▸ Your objective:
Nothing before the line containing "Click the 배송완료" should appear; please restate that line and every later line word for word through the end of the listing.

▸ Records supplied:
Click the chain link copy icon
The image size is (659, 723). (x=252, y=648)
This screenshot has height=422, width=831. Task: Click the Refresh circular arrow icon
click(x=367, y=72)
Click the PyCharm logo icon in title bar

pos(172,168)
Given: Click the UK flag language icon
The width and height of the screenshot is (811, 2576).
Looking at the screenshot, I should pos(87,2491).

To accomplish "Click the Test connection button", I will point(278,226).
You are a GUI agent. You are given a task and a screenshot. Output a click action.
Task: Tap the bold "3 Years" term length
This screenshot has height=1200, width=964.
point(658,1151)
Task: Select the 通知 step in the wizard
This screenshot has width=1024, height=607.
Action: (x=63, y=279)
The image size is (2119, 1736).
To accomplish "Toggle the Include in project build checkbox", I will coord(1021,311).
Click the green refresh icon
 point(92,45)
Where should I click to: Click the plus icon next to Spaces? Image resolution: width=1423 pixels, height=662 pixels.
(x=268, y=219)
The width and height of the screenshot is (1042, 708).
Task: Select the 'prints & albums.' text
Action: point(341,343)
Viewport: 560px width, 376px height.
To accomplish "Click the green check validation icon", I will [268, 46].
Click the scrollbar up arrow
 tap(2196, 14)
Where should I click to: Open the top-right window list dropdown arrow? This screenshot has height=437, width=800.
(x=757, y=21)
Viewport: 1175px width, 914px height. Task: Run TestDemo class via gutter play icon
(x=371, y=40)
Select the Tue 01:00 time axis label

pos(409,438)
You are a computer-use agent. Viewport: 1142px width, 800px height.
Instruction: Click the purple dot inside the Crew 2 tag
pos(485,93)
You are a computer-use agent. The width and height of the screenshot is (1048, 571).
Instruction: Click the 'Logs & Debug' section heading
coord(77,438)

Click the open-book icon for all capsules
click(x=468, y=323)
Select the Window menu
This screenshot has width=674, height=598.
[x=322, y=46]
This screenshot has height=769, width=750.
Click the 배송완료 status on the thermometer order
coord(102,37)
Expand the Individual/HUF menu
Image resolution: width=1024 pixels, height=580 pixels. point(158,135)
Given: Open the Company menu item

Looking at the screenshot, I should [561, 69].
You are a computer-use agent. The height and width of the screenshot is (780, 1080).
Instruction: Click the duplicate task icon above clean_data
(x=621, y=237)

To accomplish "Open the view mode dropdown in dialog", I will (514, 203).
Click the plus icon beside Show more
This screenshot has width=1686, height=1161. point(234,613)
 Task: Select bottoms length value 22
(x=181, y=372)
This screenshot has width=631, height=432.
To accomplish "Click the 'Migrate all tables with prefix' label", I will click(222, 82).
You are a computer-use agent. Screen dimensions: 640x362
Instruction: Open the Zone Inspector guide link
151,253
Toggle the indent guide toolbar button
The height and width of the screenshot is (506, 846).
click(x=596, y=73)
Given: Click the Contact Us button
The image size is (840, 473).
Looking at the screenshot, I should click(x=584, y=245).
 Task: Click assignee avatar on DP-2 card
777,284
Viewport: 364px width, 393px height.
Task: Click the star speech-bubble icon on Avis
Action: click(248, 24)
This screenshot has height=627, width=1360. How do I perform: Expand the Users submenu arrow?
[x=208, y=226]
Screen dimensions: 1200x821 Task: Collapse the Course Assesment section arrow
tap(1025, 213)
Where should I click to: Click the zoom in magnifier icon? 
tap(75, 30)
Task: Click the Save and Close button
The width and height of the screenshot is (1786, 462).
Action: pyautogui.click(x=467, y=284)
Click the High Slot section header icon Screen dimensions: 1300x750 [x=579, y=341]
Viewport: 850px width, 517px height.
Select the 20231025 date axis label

▸ Response to the task:
Click the 배송완료 status on the thermometer order
coord(102,37)
Expand the Individual/HUF menu
Image resolution: width=1024 pixels, height=580 pixels. point(158,135)
Given: Open the Company menu item

Looking at the screenshot, I should [561, 69].
You are a computer-use agent. The height and width of the screenshot is (780, 1080).
Instruction: Click the duplicate task icon above clean_data
(x=621, y=237)

To accomplish "Open the view mode dropdown in dialog", I will (514, 203).
Click the plus icon beside Show more
This screenshot has width=1686, height=1161. point(234,613)
 Task: Select bottoms length value 22
(x=181, y=372)
This screenshot has width=631, height=432.
To accomplish "Click the 'Migrate all tables with prefix' label", I will click(222, 82).
You are a computer-use agent. Screen dimensions: 640x362
Instruction: Open the Zone Inspector guide link
151,253
Toggle the indent guide toolbar button
The height and width of the screenshot is (506, 846).
click(x=596, y=73)
Given: Click the Contact Us button
The image size is (840, 473).
Looking at the screenshot, I should click(x=584, y=245).
 Task: Click assignee avatar on DP-2 card
777,284
Viewport: 364px width, 393px height.
Task: Click the star speech-bubble icon on Avis
Action: click(248, 24)
This screenshot has height=627, width=1360. How do I perform: Expand the Users submenu arrow?
[x=208, y=226]
Screen dimensions: 1200x821 Task: Collapse the Course Assesment section arrow
tap(1025, 213)
Where should I click to: Click the zoom in magnifier icon? 
tap(75, 30)
Task: Click the Save and Close button
The width and height of the screenshot is (1786, 462).
Action: pyautogui.click(x=467, y=284)
Click the High Slot section header icon Screen dimensions: 1300x750 [x=579, y=341]
Viewport: 850px width, 517px height.
Select the 20231025 date axis label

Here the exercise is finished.